Below are records. Transcribe exactly the lines from the one that contains "Viewport: 750px width, 600px height." through the last line, leaving any pictures out.

:: Provided information ::

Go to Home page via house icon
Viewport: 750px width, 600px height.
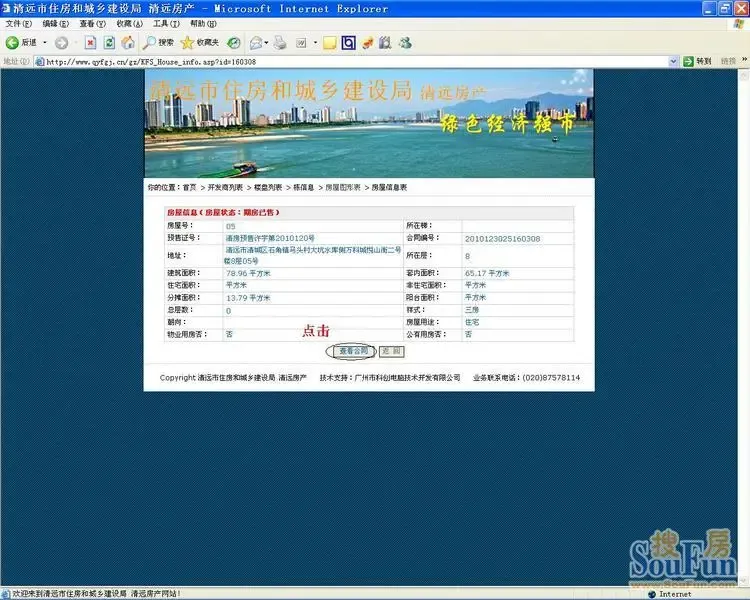[x=128, y=43]
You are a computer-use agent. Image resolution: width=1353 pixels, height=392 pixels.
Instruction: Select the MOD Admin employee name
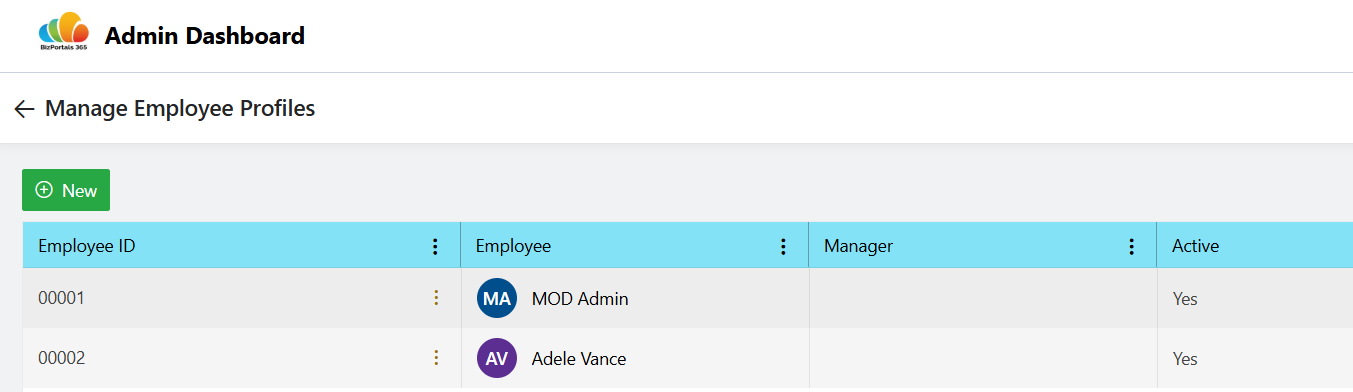pyautogui.click(x=580, y=298)
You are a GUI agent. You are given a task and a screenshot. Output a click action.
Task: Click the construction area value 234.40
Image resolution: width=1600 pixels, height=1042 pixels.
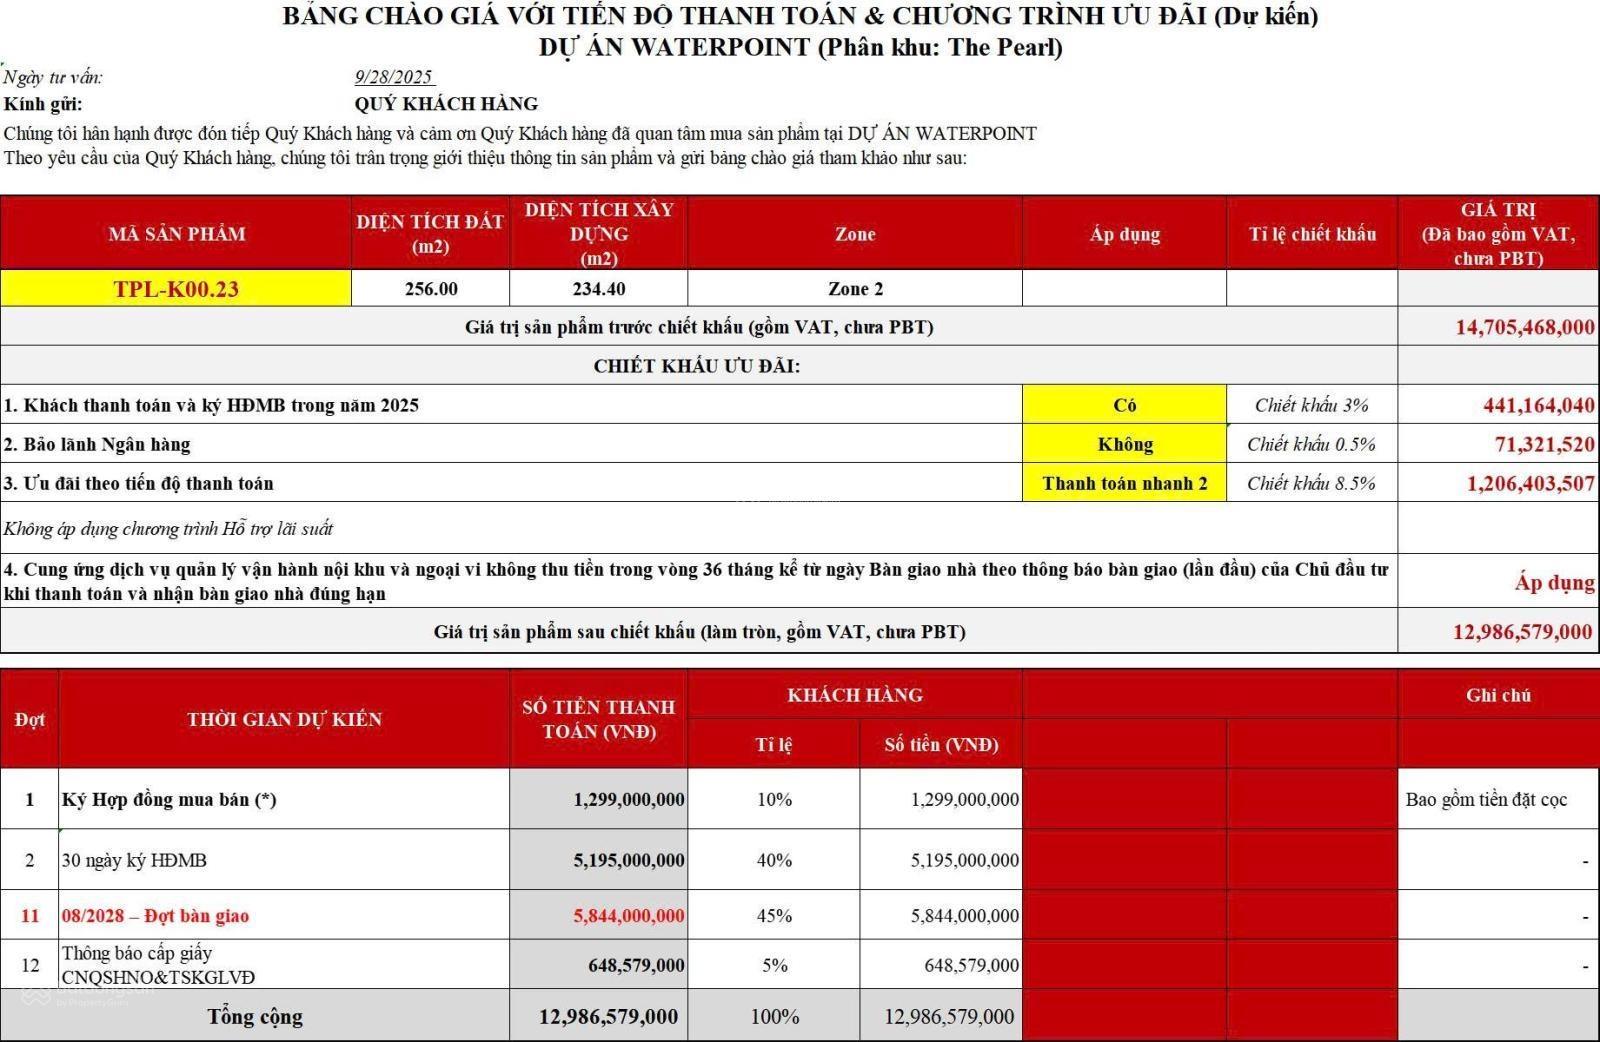(598, 289)
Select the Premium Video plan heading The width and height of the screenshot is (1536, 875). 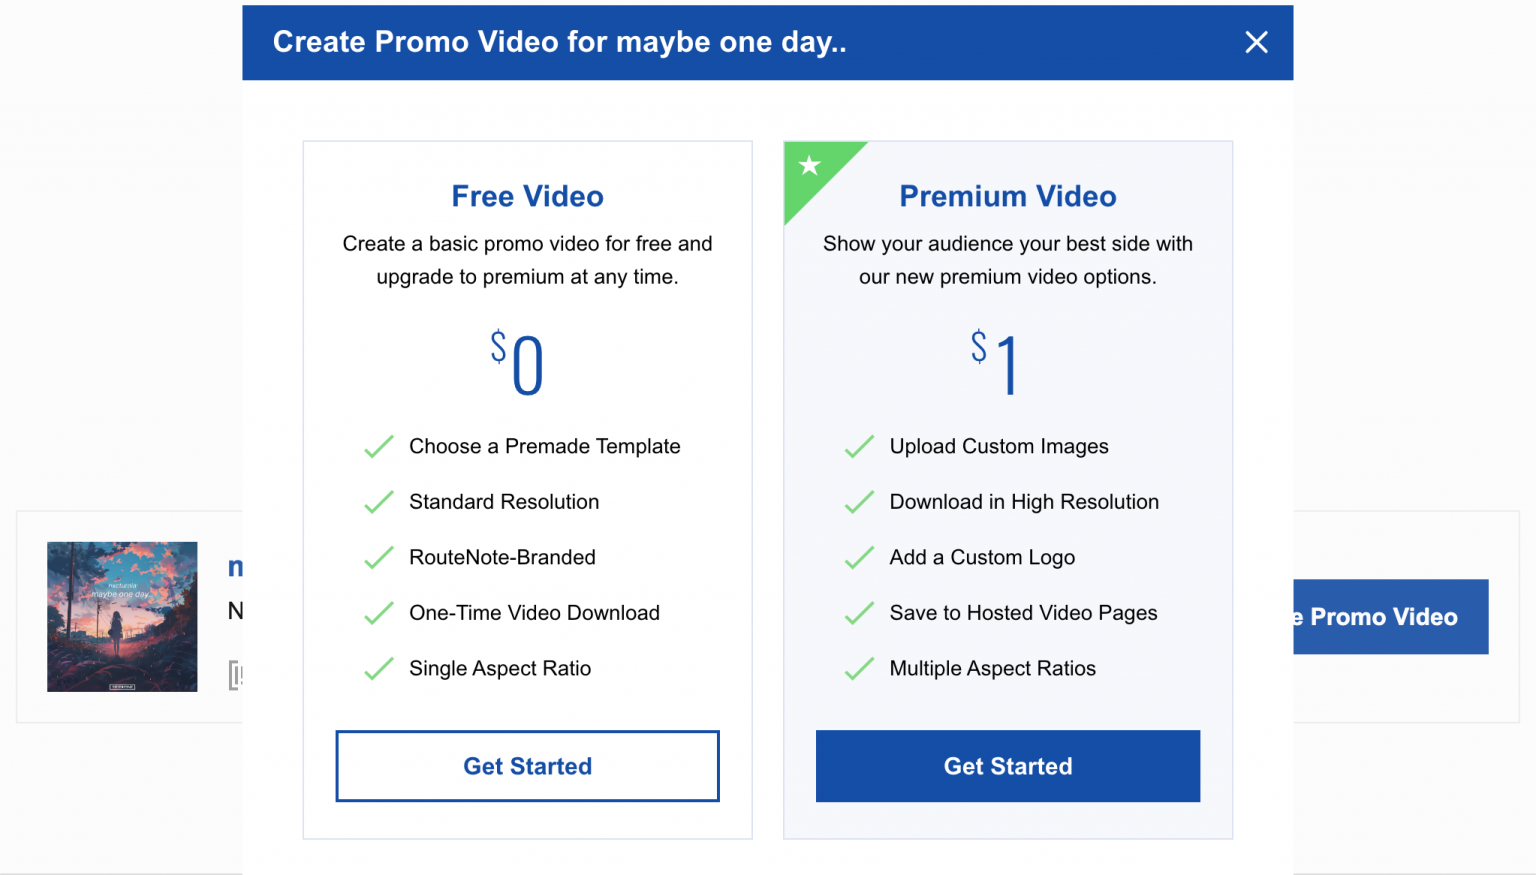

:::

■ **Answer below**
Viewport: 750px width, 600px height.
[x=128, y=43]
You are a computer-use agent. Image resolution: width=1353 pixels, height=392 pixels.
Instruction: Select the MOD Admin employee name
pyautogui.click(x=580, y=298)
You are a GUI agent. You are given a task and a screenshot. Output a click action.
Task: Click the construction area value 234.40
Image resolution: width=1600 pixels, height=1042 pixels.
(598, 289)
Select the Premium Video plan heading The width and height of the screenshot is (1536, 875). 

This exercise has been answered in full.